Super Micro Computer (SMCI) experienced a significant selloff after disappointing fourth-quarter earnings, causing a 17% drop in stock. Revenue grew 7.4% year-over-year to $5.8 billion, but this marks a slowdown compared to previous quarters. Guidance for fiscal 2026 fell short, with revenue and EPS below analyst expectations.

The slowdown is attributed to a pause in AI-related hardware purchases, including Nvidia’s architecture shift. Supermicro faces increased competition from Dell and Hewlett Packard Enterprise, impacting margins. Management anticipates a stronger second half of fiscal 2026, but short-term challenges remain.

Supermicro is positioned to benefit from the growing demand for AI infrastructure, with over 70% of revenue coming from AI GPU offerings.
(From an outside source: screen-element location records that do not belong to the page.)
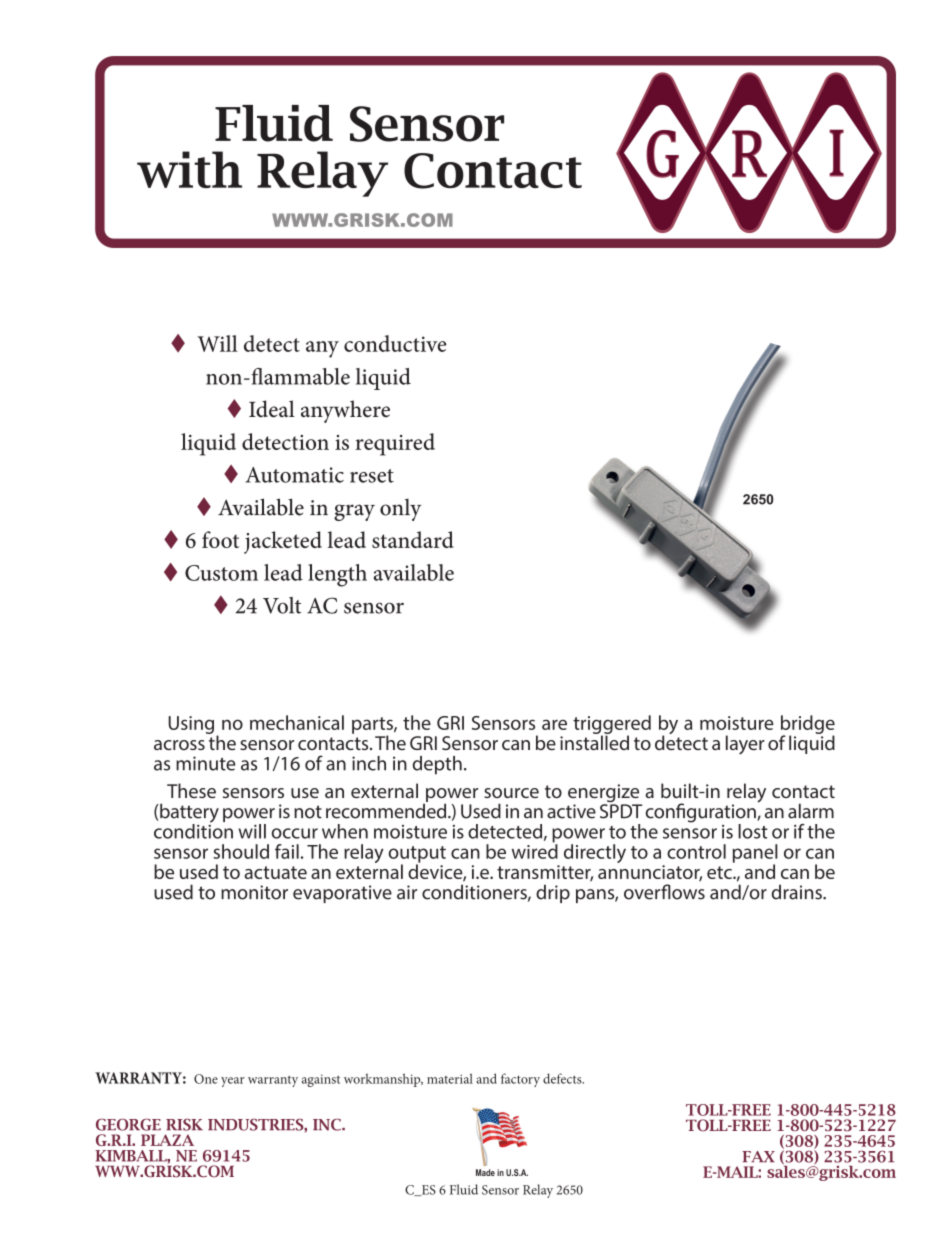 The height and width of the image is (1233, 952). What do you see at coordinates (395, 343) in the image?
I see `conductive` at bounding box center [395, 343].
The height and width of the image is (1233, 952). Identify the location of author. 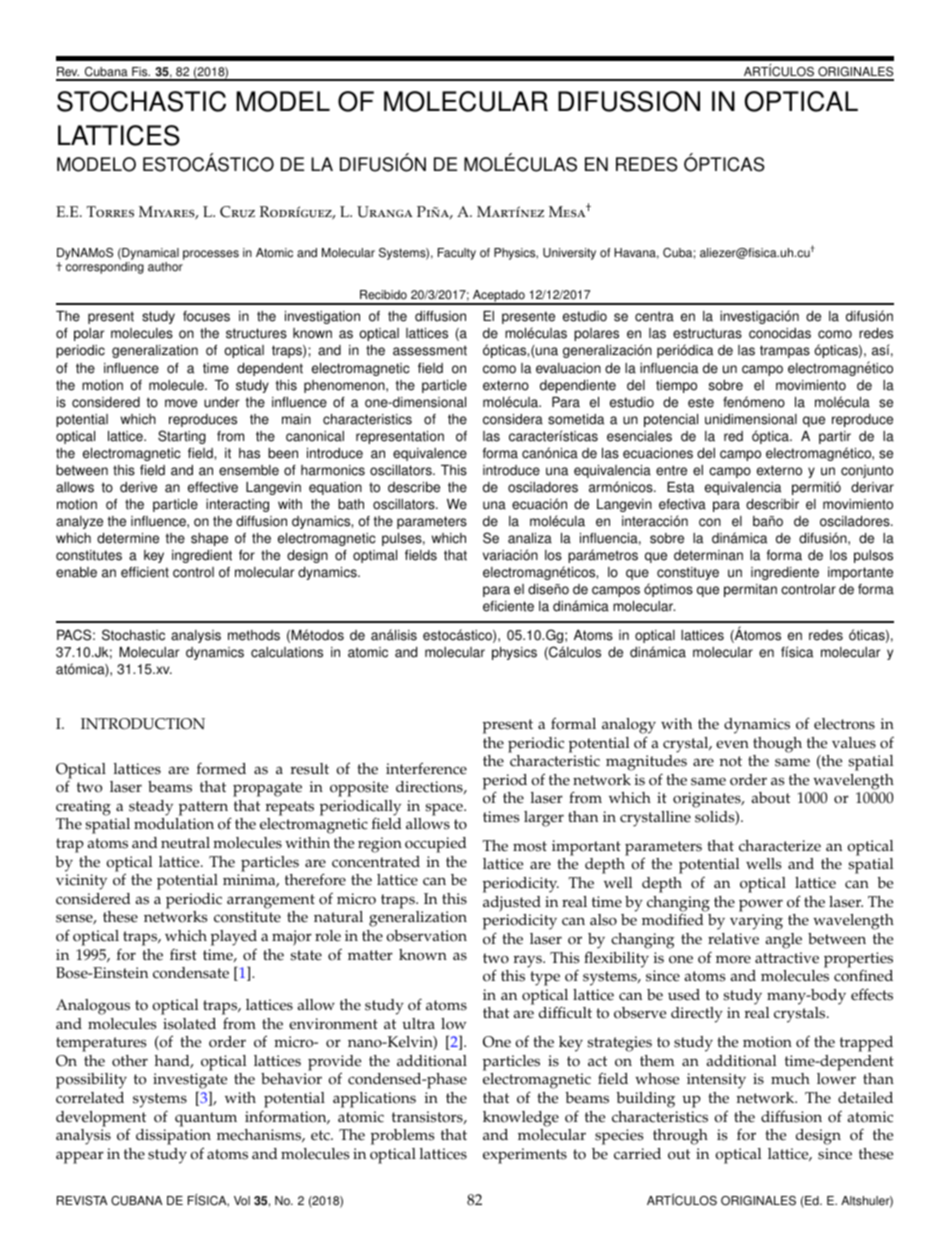
(165, 267).
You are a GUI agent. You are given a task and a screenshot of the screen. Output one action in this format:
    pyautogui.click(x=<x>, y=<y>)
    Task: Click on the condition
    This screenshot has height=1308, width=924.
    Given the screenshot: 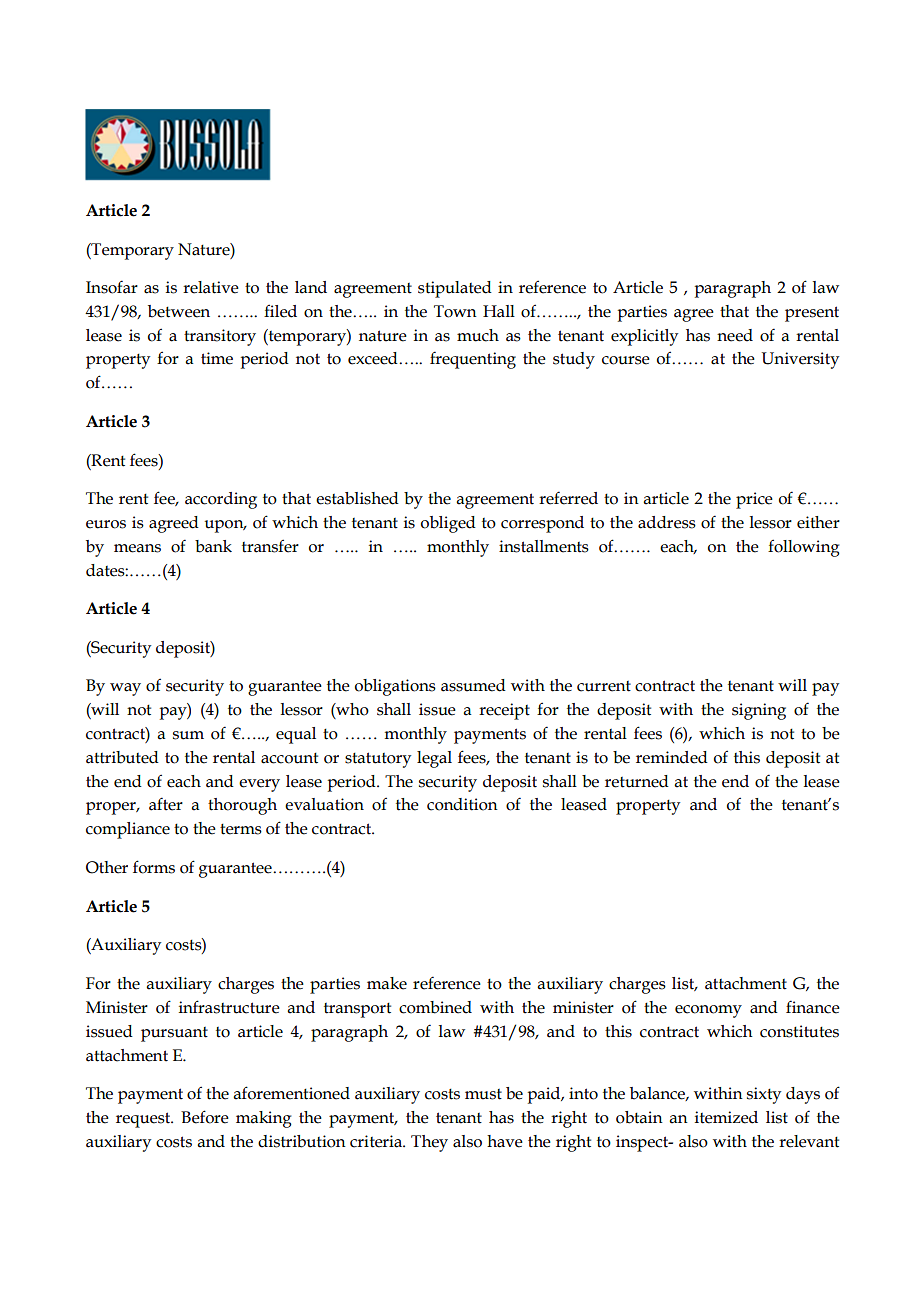 What is the action you would take?
    pyautogui.click(x=462, y=804)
The company is expanding its product range and manufacturing capacity, anticipating revenue of $33 billion for fiscal 2026, up 50% year-over-year. However, it faces stiff competition and a premium valuation compared to peers.

Despite Supermicro’s premium valuation and recent stock volatility, Dell may offer better risk-reward for investors. While Supermicro remains a company to watch for those betting on AI infrastructure’s long-term potential, Dell’s double-digit earnings growth forecast and attractive valuation make it a compelling option for value-conscious investors.